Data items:

--*--

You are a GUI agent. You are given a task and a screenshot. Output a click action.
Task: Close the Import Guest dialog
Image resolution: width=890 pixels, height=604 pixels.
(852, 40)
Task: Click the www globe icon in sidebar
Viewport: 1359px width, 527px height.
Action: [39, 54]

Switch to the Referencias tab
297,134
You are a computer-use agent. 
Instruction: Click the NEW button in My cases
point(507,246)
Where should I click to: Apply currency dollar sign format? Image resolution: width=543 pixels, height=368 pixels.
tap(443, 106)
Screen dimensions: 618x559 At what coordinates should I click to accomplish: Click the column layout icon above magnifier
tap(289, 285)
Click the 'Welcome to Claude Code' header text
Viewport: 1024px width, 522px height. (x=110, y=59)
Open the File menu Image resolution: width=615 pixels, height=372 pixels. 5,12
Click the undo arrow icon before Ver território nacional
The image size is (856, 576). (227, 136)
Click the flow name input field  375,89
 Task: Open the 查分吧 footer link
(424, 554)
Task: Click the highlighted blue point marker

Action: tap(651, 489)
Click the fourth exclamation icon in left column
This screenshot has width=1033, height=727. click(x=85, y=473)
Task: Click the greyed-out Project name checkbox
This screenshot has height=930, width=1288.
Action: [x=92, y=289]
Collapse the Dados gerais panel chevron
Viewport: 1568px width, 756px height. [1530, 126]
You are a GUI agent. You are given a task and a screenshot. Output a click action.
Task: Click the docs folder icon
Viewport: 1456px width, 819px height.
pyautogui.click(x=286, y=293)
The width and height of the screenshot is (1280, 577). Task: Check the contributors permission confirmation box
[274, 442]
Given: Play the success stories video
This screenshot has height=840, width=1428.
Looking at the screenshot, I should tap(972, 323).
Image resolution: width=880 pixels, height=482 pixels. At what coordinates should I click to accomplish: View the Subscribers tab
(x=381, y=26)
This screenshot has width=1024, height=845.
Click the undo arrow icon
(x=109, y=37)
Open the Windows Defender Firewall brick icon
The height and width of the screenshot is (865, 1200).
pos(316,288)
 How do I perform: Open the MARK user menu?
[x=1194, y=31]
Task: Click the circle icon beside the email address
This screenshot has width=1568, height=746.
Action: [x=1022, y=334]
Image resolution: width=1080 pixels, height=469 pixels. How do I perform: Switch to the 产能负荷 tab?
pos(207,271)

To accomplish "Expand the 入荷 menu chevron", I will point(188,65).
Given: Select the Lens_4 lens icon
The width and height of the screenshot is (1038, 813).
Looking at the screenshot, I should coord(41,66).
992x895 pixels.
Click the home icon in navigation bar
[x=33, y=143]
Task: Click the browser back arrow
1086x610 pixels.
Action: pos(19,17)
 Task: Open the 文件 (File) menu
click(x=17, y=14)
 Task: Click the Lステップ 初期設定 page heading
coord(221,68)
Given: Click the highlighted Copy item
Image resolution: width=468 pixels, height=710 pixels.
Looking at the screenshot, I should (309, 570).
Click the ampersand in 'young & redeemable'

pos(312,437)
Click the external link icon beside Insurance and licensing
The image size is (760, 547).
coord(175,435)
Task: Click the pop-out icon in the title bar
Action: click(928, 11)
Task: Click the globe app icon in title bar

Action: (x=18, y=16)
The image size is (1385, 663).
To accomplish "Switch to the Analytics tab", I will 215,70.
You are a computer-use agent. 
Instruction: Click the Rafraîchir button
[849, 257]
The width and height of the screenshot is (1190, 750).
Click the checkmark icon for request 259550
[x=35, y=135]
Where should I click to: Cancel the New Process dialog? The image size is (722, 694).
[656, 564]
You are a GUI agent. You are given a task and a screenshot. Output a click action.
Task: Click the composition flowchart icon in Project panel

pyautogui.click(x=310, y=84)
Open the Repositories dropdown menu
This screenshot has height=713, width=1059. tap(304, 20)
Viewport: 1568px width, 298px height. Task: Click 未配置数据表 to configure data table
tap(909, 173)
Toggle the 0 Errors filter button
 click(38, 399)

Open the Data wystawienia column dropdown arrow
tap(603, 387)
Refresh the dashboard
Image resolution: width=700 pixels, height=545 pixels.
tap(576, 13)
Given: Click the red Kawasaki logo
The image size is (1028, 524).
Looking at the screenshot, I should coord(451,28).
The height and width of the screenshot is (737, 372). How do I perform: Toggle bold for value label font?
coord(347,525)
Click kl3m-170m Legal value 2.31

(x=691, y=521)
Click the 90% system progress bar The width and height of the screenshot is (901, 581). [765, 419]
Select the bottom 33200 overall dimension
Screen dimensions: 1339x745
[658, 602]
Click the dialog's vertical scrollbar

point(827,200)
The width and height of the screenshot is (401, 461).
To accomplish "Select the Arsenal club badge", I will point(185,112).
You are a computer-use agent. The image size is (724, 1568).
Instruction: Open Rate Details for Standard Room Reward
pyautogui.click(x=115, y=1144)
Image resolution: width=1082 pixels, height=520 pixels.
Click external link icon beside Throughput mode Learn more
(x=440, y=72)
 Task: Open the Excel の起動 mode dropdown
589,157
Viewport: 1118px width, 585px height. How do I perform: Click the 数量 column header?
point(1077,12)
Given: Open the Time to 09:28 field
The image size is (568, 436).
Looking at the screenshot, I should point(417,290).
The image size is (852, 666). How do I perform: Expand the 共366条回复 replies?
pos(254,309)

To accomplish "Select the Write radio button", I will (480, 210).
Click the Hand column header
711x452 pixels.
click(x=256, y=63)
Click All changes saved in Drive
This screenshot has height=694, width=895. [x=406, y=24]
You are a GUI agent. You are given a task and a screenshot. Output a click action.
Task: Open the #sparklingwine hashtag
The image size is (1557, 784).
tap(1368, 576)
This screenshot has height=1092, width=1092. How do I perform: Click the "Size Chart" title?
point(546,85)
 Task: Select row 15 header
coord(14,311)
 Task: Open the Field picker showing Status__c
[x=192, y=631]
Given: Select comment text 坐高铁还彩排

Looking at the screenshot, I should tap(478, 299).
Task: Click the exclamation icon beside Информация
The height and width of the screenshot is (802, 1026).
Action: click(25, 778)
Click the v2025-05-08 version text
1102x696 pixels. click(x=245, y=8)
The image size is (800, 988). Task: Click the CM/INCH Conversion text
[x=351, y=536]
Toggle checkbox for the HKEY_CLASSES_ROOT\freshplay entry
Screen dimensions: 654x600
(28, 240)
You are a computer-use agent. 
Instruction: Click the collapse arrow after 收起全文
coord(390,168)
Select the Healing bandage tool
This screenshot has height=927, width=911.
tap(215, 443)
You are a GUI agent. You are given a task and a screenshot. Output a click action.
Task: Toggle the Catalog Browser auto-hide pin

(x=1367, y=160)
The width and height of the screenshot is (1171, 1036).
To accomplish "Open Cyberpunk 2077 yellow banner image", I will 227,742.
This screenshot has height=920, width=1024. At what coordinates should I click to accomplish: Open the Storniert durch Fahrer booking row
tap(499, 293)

--*--

*EXERCISE OBJECTIVE*
Starting with the first line above and ending with the line that holds "Open the File", restate each line word for word and add nothing else.

*ANSWER TO THIS PROBLEM*
You are a GUI agent. You are given a task and a screenshot. Output a click action.
Task: Close the Import Guest dialog
Image resolution: width=890 pixels, height=604 pixels.
(852, 40)
Task: Click the www globe icon in sidebar
Viewport: 1359px width, 527px height.
Action: [39, 54]

Switch to the Referencias tab
297,134
You are a computer-use agent. 
Instruction: Click the NEW button in My cases
point(507,246)
Where should I click to: Apply currency dollar sign format? Image resolution: width=543 pixels, height=368 pixels.
tap(443, 106)
Screen dimensions: 618x559 At what coordinates should I click to accomplish: Click the column layout icon above magnifier
tap(289, 285)
Click the 'Welcome to Claude Code' header text
Viewport: 1024px width, 522px height. (x=110, y=59)
Open the File menu Image resolution: width=615 pixels, height=372 pixels. 5,12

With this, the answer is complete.